There is no dispute that the blue notebook belonging to James Stone was found inside Marilyn Miller's apartment.  According to the prosecution's theory of the case, Stone accidentally dropped it there when he raped Miller.

The defense is thus shouldered with offering an alternate explanation for how the book ended up in Miller's apartment.
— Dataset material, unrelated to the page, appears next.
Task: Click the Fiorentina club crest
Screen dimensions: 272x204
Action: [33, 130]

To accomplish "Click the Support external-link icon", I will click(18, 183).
A popular argument is that she somehow accidentally took it home with her from Rocco's the previous night; perhaps it was dropped in her purse when Stone accosted her, or that she took it back thinking it was hers, and forgot after being given medication after her rape.

Marilyn Miller's Apartment 

An important hole for the prosecution to fill is how James Stone found Marilyn Miller's apartment.  Miller lived in a multiple-dwelling residence, with doors leading to two different apartments inside of a main door (one upstairs, one downstairs).  Miller testified that she heard a crash and that the next thing she knew, her rapist was standing in the doorway.  Her rapist thus must have known which apartment inside the building was hers.

One theory might be that James Stone followed Miller home, and after she entered her apartment building, saw her turn on the light  through the window - indicating that Marilyn lived in the upstairs apartment in the building.

Witness Credibility versus Alibi Strength 

Thomas Mitchell and Edward Lindsey both testify that they were with James Stone at a cafeteria around noon on the day of the rape.  The victim call and reported the rape at 12:45 p.m., meaning that Mitchell's testimony still leaves time, albeit not much, for James Stone to have potentially committed the rape.

Both sides have something of a dilemma with Mitchell and Lindsey because, on one hand, if their testimony still leaves room for Stone to commit the crime, then this makes their testimony more reliable.  If Thomas Mitchell and Edward Lindsey were lying to protect Stone and give him an alibi, then logically, they would alibi him for the entire time period.  The fact that their testimony doesn't completely exonerate Stone suggests that Mitchell and Lindsey are telling the truth.  On the other hand, if their alibi is imperfect, then it still leaves room for the crime to be committed.

Both sides should ideally argue for their version of the facts under both potential sets of facts.  In other words, the prosecution should ideally argue that, either Mitchell and Lindsey are being untruthful - meaning that their testimony doesn't exonerate Stone - or that they are being truthful, but the alibi they present is imperfect.

DNA Evidence 

State v. Stone was written before DNA was widely used as evidence, and there is no discussion of any attempt to recover genetic material from the victim in the original publication.  Some courses and competitions may add the fact that no material containing DNA was discovered or that the case should be considered as though genetic testing has not yet been developed.